Segundo Danilo Moura, especialista em clima e meio ambiente do Unicef Brasil, apesar de os impactos da mudança climática se manifestarem de maneira geral na população, o poder público precisa dar atenção especial às crianças nesse contexto.
— Quando a gente olha para a mudança do clima, a gente está olhando para um fenômeno que impacta as crianças de uma forma desproporcional — diz. — O exemplo mais simples é o dos dias com calor extremo. O impacto das altas temperaturas nas crianças pequenas, especialmente nos dois primeiros anos de vida, é muito maior do que nos adultos, porque no começo da vida, fisiologicamente, o corpo é menos capaz de lidar com o calor.
Na área da saúde, esse problema se manifesta também no espalhamento de doenças infecciosas e no impacto da poluição, dois temas indiretamente ligados ao aquecimento global, mas que também foram contemplados no relatório do Unicef.
Uma análise da Organização Mundial de Saúde (OMS) citada no relatório indica que quase 90% do impacto das doenças que serão agravadas pela crise do clima recai sobre crianças de até 5 anos.
Escolas destruídas
O relatório dá atenção especial, também, as formas com que a crise do clima atinge a educação.
“Tempestades destroem escolas e ondas de calor interrompem o aprendizado, roubando o futuro das crianças. Só em 2024, pelo menos 242 milhões de estudantes em 85 países e territórios tiveram sua escolaridade prejudicada por eventos climáticos extremos”, afirma o relatório.
— Aqui no Brasil, em 2024, mais de um milhão de crianças tiveram seus estudos interrompidos por um período longo só pelos dois principais eventos climáticos extremos daquele ano, que foram a enchente do Rio Grande do Sul e a seca na Amazônia — diz Moura.
Quando se olha para o impacto social como um todo no país, porém, o dano é muito maior. Ao todo 16 milhões de crianças brasileiras estão expostas a três ou mais riscos climáticos, como ondas de calor ou secas, o equivalente a 30% da população infantil. Olhando para dois ou mais riscos, são mais de 30 milhões de crianças.

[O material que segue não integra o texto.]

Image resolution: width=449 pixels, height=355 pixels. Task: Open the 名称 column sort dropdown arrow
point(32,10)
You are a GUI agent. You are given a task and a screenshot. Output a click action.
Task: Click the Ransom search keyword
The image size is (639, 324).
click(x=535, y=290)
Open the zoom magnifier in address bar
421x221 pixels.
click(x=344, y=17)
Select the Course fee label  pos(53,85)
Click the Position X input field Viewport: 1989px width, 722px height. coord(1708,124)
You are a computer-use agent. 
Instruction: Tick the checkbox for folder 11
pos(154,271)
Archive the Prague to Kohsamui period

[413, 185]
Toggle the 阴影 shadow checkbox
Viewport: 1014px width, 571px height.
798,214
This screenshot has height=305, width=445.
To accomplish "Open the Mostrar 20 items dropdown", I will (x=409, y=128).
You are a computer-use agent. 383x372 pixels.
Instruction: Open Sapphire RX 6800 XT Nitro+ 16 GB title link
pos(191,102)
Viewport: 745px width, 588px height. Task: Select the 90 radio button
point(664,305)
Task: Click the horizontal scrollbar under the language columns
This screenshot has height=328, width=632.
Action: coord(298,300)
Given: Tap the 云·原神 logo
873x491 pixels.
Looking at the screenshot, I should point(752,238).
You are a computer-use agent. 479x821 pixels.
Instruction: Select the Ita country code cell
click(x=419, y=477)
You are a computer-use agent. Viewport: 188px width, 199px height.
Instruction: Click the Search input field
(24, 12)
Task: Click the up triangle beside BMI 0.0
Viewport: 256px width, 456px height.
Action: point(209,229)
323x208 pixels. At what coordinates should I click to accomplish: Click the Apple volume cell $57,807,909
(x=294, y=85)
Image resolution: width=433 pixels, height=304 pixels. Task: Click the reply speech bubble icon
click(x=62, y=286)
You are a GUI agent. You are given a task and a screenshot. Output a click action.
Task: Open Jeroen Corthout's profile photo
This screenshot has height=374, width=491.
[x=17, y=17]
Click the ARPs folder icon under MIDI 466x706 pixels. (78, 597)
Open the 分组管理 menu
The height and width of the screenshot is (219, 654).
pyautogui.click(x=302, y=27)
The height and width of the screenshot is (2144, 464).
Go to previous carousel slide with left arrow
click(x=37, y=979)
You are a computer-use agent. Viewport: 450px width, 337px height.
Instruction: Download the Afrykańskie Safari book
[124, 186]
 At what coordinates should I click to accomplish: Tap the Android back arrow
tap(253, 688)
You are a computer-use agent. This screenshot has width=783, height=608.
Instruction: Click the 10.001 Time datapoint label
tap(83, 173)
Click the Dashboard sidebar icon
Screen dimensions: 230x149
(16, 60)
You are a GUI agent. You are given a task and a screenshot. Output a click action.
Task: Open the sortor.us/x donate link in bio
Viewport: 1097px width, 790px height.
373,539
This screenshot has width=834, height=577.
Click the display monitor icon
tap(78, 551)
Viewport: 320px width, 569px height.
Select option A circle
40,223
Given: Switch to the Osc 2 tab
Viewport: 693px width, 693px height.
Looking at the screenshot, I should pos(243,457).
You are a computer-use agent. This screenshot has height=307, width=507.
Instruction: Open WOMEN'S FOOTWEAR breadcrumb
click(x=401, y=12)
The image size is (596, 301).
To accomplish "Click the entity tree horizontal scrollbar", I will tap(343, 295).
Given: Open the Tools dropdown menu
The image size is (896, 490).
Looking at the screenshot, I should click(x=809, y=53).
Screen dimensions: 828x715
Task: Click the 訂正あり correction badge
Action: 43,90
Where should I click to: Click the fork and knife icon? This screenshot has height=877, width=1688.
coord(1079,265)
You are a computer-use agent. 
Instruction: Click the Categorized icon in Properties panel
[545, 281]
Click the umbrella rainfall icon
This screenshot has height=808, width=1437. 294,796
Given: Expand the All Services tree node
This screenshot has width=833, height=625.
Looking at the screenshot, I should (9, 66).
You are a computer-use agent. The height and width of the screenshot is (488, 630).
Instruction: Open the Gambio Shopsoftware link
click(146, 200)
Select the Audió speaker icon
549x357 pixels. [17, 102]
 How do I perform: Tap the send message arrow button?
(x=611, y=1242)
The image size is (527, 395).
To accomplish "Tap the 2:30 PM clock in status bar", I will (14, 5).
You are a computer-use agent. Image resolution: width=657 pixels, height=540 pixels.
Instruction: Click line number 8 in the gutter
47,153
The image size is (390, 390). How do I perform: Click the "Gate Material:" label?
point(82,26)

O Brasil não figura na lista dos países onde o problema é mais preocupante, porém. Seções especiais do relatório são dedicadas a Paquistão, Iraque, Líbano, Camboja e Etiópia. O relatório também destaca o pequenos países-ilhas do mundo em desenvolvimento, sobretudo no Caribe e no Pacífico, e a região do Sahel, ao sul do deserto do Saara.
Impacto desigual
O desafio brasileiro, segundo Moura, é encontrar maneiras de atender necessidades de populações mais pobres, nas quais a crise do clima tem impacto muito maior.
— Quando a gente mapeia essas crianças que estão expostas a múltiplos riscos no território brasileiro, o que a gente vê é uma grande sobreposição com o mapa das desigualdades — diz — Nós vemos ali as crianças que moram nas periferias, que são na sua maioria, crianças negras, as crianças indígenas que vivem em comunidades rurais, as crianças quilombolas ou crianças que pertencem a outros povos e comunidades tradicionais.
Num prefácio escrito para o relatório, a diretora-executiva do Unicef, Catherine Russel, diz que a ideia é que os dados que a organização está gerando para ajudar formuladores de política a enfocarem políticas climáticas para a infância consigam dar conta das diferenças regionais mais localizadas.
“Agora podemos ver onde as crianças estão expostas a uma variedade de riscos dentro dos países com um nível de detalhamento sem precedentes”, diz. “Combinando esses dados com informações sobre o acesso e a capacidade dos serviços sociais existentes, os governos podem mapear onde as crianças estão mais vulneráveis aos impactos e estresses climáticos. Os dados deste relatório são uma ferramenta fundamental para os tomadores de decisão, ajudando-os a planejar de forma mais inteligente, agir com mais rapidez e investir de forma mais eficaz em serviços resilientes às mudanças climáticas para crianças.”
Moura afirma que os dados de populações infantis vulneráveis por tipo de evento climático poderão ser consultados em nível de estado e município, para ajudar essas duas esferas de governo a fazerem seus planejamentos.
Um aspecto preocupante do novo relatório é que todo o impacto climático sobre a infância listado ali se refere a eventos correntes. Em outras palavras, não está computado ali ainda o agravamento de situação que deve vir quando o planeta superar 1,5°C acréscimo à média da temperatura global, o que pode acontecer já na próxima década.